John J. Juliano is a utilities expert in IBM’s Business Consulting Services. Juliano has worked with IBM’s top utilities and energy clients and specializes in strategy & operations, risk assessment, and network revitalization.
The utility industry will face its most severe workforce problem since World War II in the next five to 10 years-a massive loss of plant- and job-specific knowledge through the retirement of a large portion of today's utility workforce. This magnitude of attrition has been masked somewhat by slow and steady, economically driven staffing cutbacks, but it will accelerate as we move into the second half of this decade. At the same time, the pool of technical and engineering talent available to fill critical jobs is insufficient to fill the job openings at this time.

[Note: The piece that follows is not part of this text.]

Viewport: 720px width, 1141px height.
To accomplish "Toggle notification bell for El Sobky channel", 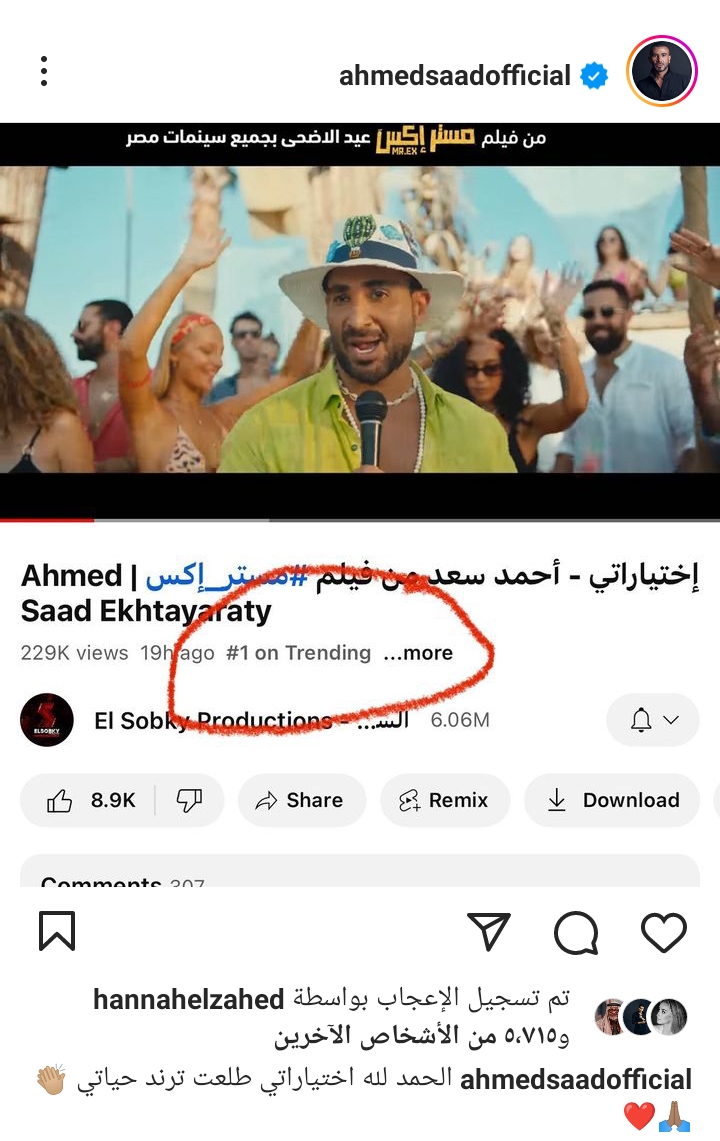I will tap(641, 720).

These facts already might affect safety, reliability, and profitability throughout the industry, in any of the following ways:
- Increases in the duration of planned and forced outages, as the new hires gradually build expertise and efficiency in their jobs;
- Increased frequencies of forced outages and accidents caused by human error as highly experienced operators retire; and
- Falling productivity in areas of maintenance or operations that require physical strength, agility, and durability.1
The problem is particularly acute in areas such as transmission and distribution, nuclear generation, and radiation health physics, where highly specialized knowledge is required.